Given a framework and access to expert guidance, students quickly pick up the basic concepts associated with enterprise. They are quickly holding animated conversations about what they could make or buy and how these items might sell (and to whom). With a framework provided and some assistance they are able to put together a business plan and brainstorm how they might sell enough to create a healthy profit. Dependent upon age, they can then go on to look at turnover, operating costs, quality assurance and predicting future profit / losses.
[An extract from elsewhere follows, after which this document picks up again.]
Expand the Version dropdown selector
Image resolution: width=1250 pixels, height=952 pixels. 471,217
We are arguably living in the last generation that will know what it is like to be employed under a ‘traditional’ contract so these skills are all valuable. Most students today will go on to have a number of different careers and many will at some stage be self-employed, setting their own direction and perhaps employing others. What they know will be less significant than how they are able to use this knowledge to create opportunities and solve, often complex, business and societal problems. The skills acquired and polished within these enterprise activities, including: teamwork, communication, emotional intelligence and empathy, and last but not least the determination to see a problem through to a solution, will be vital assets.
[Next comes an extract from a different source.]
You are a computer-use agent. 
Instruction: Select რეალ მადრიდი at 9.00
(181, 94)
At secondary level, students may go on to GCSE or A Level studies in Business or Economics. There is nothing wrong with these qualifications per say, they have a value and provide a body of knowledge that students can then draw on at university and within later life. However, the real learning, in my opinion, comes when students are taken out of their comfort zones and are given real-life challenges that force them to think differently and to apply this acquired knowledge into practice outside a textbook scenario.

What is comforting is that the newly refreshed GCSE, and one would hope when they come, A Level qualifications, are for the first time looking at the wider concepts of business. More specifically, it emphasizes the need for businesses to consider their environmental footprint, how they might engage better with their local and global communities and what responsibility they have to ‘pay forward’ into these communities.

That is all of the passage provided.